Patient demographic and clinical characteristics for the mITT population are shown in Table 1. In the mirogabalin add-on group and the conventional treatment group, the respective mean ages (67.9 vs. 65.7 years), proportions of female patients (54.0% vs. 61.5%), mean body mass index (22.5 vs. 23.8 kg/m2), mean CrCL values (78.0 vs. 84.8 mL/min), proportions of patients with CrCL 30 to < 60 mL/min (30.2% vs. 27.7%), mean VAS score at rest (58.6 vs. 57.9 mm), and proportions of patients with VAS score at rest ≥ 60 (38.1% vs. 38.5%) at enrollment were similar. The most frequent indication of surgery was primary lung cancer (85.7% vs. 75.4%). The most frequent approach method was thoracotomy (44.4%) in the mirogabalin add-on group and video-assisted thoracoscopic surgery (55.4%) in the conventional treatment group. The mean operation time and the duration from lung resection to chest drain removal, duration from chest drain removal to registration, and distribution of blood loss were similar between the two treatment groups. NSAID were prescribed to 69.8% and 76.9% of patients in the mirogabalin and conventional treatment groups, respectively, and the most common type of NSAID prescribed was loxoprofen. Acetaminophen was prescribed to 57.1% and 78.5% patients in the mirogabalin and conventional treatment groups, respectively. Similar results regarding patient demographic and clinical characteristics were obtained in the per-protocol set (data not shown).

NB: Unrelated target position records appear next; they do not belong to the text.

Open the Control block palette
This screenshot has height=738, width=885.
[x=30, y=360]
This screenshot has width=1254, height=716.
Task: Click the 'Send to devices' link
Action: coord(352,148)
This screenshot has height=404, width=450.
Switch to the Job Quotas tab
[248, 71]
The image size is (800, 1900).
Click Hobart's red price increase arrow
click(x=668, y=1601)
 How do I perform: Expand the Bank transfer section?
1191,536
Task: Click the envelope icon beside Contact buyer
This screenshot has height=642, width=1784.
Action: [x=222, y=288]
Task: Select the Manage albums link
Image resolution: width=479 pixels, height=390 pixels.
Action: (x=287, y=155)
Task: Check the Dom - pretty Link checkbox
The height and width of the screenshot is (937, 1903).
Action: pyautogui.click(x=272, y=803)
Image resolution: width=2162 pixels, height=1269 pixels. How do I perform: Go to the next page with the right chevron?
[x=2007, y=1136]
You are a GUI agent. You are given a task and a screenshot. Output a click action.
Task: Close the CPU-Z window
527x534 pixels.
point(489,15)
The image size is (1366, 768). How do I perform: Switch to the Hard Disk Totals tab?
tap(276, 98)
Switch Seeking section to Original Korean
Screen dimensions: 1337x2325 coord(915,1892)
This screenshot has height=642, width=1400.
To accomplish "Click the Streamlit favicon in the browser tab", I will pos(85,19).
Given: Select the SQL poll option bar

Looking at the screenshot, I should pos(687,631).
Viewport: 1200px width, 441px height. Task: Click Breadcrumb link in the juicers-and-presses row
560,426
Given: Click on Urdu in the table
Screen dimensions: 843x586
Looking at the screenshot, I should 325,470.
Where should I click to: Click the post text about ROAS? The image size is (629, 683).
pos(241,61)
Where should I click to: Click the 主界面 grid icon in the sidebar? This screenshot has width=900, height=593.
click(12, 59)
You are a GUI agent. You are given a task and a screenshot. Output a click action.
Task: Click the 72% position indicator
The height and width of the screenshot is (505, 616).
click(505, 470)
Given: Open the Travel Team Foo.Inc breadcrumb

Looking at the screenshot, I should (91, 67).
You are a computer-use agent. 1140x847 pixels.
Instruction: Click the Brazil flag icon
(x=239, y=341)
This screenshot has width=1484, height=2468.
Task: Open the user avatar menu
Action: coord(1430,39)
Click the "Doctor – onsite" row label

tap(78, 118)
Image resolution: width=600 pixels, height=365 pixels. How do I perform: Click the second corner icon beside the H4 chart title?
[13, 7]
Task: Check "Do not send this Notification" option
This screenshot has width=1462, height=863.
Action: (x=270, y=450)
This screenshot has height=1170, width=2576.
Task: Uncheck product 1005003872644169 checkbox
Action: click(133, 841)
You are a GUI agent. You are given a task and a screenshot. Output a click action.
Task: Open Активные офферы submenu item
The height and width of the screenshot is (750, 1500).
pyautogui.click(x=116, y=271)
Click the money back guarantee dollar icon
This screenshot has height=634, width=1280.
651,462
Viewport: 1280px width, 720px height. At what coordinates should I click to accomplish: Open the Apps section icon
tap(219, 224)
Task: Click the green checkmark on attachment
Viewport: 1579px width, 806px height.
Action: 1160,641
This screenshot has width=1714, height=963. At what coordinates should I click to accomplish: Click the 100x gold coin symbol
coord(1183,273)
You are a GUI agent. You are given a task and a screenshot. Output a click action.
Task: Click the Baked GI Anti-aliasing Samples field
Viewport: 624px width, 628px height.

Table 1 Baseline patient demographic and clinical characteristics (mITT population)

The daily dose of mirogabalin according to renal function in the mITT population is shown in Additional file 3. Among patients with normal renal function and mild renal impairment (CrCL ≥ 60 mL/min) in the mirogabalin add-on group, 16/42 (38.1%) and 20/42 (47.6%) patients received effective doses of 10 mg BID and 15 mg BID at Week 8, respectively. Among patients with moderate renal impairment (CrCL 30 to < 60 mL/min) in the mirogabalin add-on group, 6/16 (37.5%) and 9/16 (56.3%) patients received effective doses of 5 mg BID and 7.5 mg BID at Week 8, respectively.

Effect on pain intensity

The least squares (LS) mean changes (95% CI) in VAS score for pain intensity at rest from baseline to Week 8 (primary endpoint) by MMRM analysis were − 51.3 (− 54.9, − 47.7) mm in the mirogabalin add-on group and − 47.7 (− 51.2, − 44.2) mm in the conventional treatment group, respectively (Table 2). The difference between groups in the LS mean change (by MMRM analysis) of the VAS score for pain intensity at rest was − 3.6 mm (95% CI: − 8.7, 1.5), but did not reach statistical significance (P = 0.161) compared with the conventional treatment group. A similar tendency was observed in the sensitivity analysis of the per-protocol set (data not shown).

Table 2 Change in VAS score at rest from baseline to Week 8 (MMRM analysis; mITT population)

The VAS score at rest and its change from baseline are shown in Fig. 2. The VAS score at rest decreased during the treatment period in both treatment groups. In particular, from baseline to Day 1, the VAS score decreased rapidly after the start of treatment, suggesting that nociceptive pain may account for a larger proportion of postsurgical pain than NeP. Thus, as a post hoc analysis, we examined 1) the change in VAS score at rest from Day 1 to Weeks 2, 4, and 8, and 2) the change in VAS score at rest from baseline to Day 1 and Weeks 2, 4, and 8 by enrollment on Day 1 and Day 2 after chest drain removal. The reduction in VAS score at rest from Day 1 to Weeks 2, 4, and 8 was significantly greater in the mirogabalin add-on group than in the conventional treatment group (all P < 0.05) (Fig. 3). No significant intergroup differences in the change in VAS scores at rest from baseline to Week 8 were observed, regardless of the duration from chest drain removal to enrollment (Fig. 4).

Fig. 2
figure 2

(a) VAS score at rest and (b) its change from baseline (mITT population). Data are mean ± SD. No statistical tests were conducted for the results shown in (a); analysis by t-test was conducted to obtain the P values for intergroup differences in (b). mITT, modified intention-to-treat; SD, standard deviation; VAS, Visual Analogue Scale

Fig. 3
figure 3

Change from Day 1 in VAS score at rest (mITT population, post hoc analysis). Data are mean ± SD. P values for intergroup differences were calculated by t-test. mITT, modified intention-to-treat; SD, standard deviation; VAS, Visual Analogue Scale

Fig. 4
figure 4

Change from baseline in VAS score at rest by enrollment on Day 1 and Day 2 after chest drain removal (mITT population, post hoc analysis). Duration from lung resection to chest drain removal was 1 day (a) or 2 days (b). Data are mean ± SD. P values for intergroup differences were calculated by t-test. mITT, modified intention-to-treat; SD, standard deviation; VAS, Visual Analogue Scale

The VAS score for pain intensity while coughing was also improved in both treatment groups, and there was no statistically significant difference between the two treatment groups (Additional file 4).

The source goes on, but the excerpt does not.